Un minuto di silenzio per Eluana, uno per la striscia di Gaza, uno per i morti sul lavoro, uno per le vittime degli incidenti stradali, uno per sostenere la ricerca sul cancro, uno contro la riforma scolastica, uno per l’Alitalia, uno per il surriscaldamento del pianeta, uno per le stragi di mafia, uno per l’abolizione delle tasse ingiuste, uno per l’abolizione delle tasse in genere, uno per sostenere la lotta alle sperimentazioni cosmetiche sugli animali, uno per protestare contro gli organismi geneticamente modificati, uno contro la fame nel mondo, uno contro le discriminazioni razziali, uno contro le discriminazioni sessuali, uno contro lo sfruttamento della prostituzione minorile, uno contro il turismo sessuale, uno contro lo sfruttamento dei bambini sul lavoro, uno contro il lavoro nero, uno contro il lavoro in generale, uno perché vi sia sempre lavoro per ognuno, uno per un’informazione senza bavagli o censure, uno per il sostegno ai giornalisti incarcerati, uno contro l’uso della tortura, uno contro la pena di morte, uno a sostegno della vita, uno contro la deforestazione dell’Amazzonia, uno per sostenere la lotta all’aids, uno per l’abolizione della caccia, uno contro la caccia alle balene, uno contro il lavaggio in mare delle petroliere, uno contro lo scioglimento dei ghiacci al polo, uno contro la globalizzazione, uno per il rilancio dell’economia internazionale, uno contro gli abusi edilizi, uno per lo sviluppo equo e solidale, uno contro il terrorismo, uno in memoria dell’olocausto, uno in memoria dei partigiani uccisi, uno in memoria delle vittime di tutte le guerre, uno contro le armi al fosforo, uno contro la privatizzazione dell’acqua, uno contro la droga, uno contro la manipolazione genetica del genoma umano, uno a favore della donazione degli organi, uno contro il traffico internazionale di organi, uno per ognuno degli otto miliardi di persone che a questo mondo hanno un buon motivo per protestare o una giusta causa da promuovere.
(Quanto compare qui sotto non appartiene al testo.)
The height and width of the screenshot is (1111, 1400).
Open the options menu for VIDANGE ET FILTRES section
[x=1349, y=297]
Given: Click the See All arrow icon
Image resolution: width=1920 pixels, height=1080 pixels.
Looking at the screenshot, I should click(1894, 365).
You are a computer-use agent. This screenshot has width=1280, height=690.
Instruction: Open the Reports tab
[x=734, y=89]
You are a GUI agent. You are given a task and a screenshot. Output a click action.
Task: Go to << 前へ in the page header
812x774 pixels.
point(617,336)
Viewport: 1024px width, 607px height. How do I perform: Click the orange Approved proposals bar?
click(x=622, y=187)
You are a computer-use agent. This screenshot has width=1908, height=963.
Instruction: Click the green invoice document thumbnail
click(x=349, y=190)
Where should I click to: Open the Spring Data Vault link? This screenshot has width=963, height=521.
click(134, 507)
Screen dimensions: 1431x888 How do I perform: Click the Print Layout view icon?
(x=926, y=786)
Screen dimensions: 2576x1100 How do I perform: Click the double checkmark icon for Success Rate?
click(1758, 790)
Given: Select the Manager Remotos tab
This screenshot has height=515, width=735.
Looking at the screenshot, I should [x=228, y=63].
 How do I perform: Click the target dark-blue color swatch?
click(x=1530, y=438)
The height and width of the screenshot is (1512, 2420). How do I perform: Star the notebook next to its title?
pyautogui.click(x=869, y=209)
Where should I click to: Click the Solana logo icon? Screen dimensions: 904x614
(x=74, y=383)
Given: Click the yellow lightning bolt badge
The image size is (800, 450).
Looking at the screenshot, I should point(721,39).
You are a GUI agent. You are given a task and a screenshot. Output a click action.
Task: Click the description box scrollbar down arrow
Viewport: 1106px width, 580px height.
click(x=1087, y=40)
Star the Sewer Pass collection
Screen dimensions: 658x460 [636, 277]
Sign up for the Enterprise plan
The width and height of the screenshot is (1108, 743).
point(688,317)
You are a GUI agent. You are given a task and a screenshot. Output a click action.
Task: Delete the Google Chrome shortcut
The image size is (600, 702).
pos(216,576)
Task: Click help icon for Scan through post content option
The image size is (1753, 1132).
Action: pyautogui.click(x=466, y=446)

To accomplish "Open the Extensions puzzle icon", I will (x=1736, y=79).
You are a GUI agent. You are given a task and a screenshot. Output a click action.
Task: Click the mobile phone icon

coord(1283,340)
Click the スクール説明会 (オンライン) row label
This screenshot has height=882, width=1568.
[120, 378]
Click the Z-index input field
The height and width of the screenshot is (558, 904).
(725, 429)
L’elenco è talmente lungo che viene il dubbio di vivere in un mondo profondamente ingiusto. Anche perché una giornata è fatta di 24 ore, che sono 1440 minuti, e anche se il silenzio è d’oro non basterebbero comunque. E’ per questo che tutti continuano a parlare, continuamente, persino per chiedere il fatidico e impossibile minuto di silenzio.